Task statement - For the listing below, print exactly the lines from the line with "Instruction: Open help about Offline status" to the line with "Task: Toggle the", both included, and nothing beyond them.

The input -

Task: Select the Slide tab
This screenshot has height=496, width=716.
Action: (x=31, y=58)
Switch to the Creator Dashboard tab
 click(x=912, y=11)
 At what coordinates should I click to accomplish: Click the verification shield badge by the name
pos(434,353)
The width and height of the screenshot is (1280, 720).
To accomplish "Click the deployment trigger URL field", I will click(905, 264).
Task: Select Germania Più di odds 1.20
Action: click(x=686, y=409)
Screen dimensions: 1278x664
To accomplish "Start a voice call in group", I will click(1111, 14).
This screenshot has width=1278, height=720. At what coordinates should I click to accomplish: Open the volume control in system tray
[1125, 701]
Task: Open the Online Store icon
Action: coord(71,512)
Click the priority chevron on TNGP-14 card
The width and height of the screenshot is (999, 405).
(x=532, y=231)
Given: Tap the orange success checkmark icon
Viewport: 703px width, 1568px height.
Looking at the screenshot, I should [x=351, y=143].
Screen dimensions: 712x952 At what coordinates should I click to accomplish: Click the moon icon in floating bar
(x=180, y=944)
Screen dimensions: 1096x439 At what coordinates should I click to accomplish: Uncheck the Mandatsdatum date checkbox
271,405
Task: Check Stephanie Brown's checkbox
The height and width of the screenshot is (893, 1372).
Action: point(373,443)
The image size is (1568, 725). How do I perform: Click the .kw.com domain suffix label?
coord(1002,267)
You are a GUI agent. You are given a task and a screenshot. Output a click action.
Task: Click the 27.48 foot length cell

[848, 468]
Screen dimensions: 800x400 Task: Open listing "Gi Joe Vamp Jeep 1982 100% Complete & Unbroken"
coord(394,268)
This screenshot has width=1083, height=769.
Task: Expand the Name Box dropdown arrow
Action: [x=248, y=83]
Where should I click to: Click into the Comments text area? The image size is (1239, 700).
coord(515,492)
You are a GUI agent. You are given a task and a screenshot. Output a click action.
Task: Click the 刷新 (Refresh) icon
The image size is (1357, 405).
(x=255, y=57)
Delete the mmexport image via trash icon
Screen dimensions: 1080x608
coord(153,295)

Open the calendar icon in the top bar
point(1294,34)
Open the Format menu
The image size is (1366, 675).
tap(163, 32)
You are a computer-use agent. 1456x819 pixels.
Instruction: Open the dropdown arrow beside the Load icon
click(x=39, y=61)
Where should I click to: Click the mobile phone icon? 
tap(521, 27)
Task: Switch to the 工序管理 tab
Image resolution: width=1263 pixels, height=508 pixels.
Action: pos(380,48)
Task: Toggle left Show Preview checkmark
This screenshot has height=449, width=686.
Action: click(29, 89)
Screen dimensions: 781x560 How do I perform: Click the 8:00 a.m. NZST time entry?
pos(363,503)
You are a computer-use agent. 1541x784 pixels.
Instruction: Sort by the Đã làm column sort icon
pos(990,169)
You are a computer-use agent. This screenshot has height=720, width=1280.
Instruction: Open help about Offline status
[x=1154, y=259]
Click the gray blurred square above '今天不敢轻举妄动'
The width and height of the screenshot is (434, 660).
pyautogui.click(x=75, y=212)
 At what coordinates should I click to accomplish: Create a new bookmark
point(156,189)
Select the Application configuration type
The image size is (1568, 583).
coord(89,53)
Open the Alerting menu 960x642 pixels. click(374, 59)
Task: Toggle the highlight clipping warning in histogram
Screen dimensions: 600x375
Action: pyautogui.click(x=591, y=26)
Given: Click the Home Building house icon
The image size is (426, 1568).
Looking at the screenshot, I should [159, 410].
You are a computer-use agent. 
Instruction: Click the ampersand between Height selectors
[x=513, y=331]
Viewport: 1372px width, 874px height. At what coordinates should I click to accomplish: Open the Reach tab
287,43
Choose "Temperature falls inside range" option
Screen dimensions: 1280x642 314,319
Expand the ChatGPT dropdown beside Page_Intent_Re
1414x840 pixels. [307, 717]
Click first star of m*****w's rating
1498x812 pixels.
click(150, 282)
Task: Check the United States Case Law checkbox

Reply -
Instruction: Open help about Offline status
[x=1154, y=259]
Click the gray blurred square above '今天不敢轻举妄动'
The width and height of the screenshot is (434, 660).
pyautogui.click(x=75, y=212)
 At what coordinates should I click to accomplish: Create a new bookmark
point(156,189)
Select the Application configuration type
The image size is (1568, 583).
coord(89,53)
Open the Alerting menu 960x642 pixels. click(374, 59)
Task: Toggle the highlight clipping warning in histogram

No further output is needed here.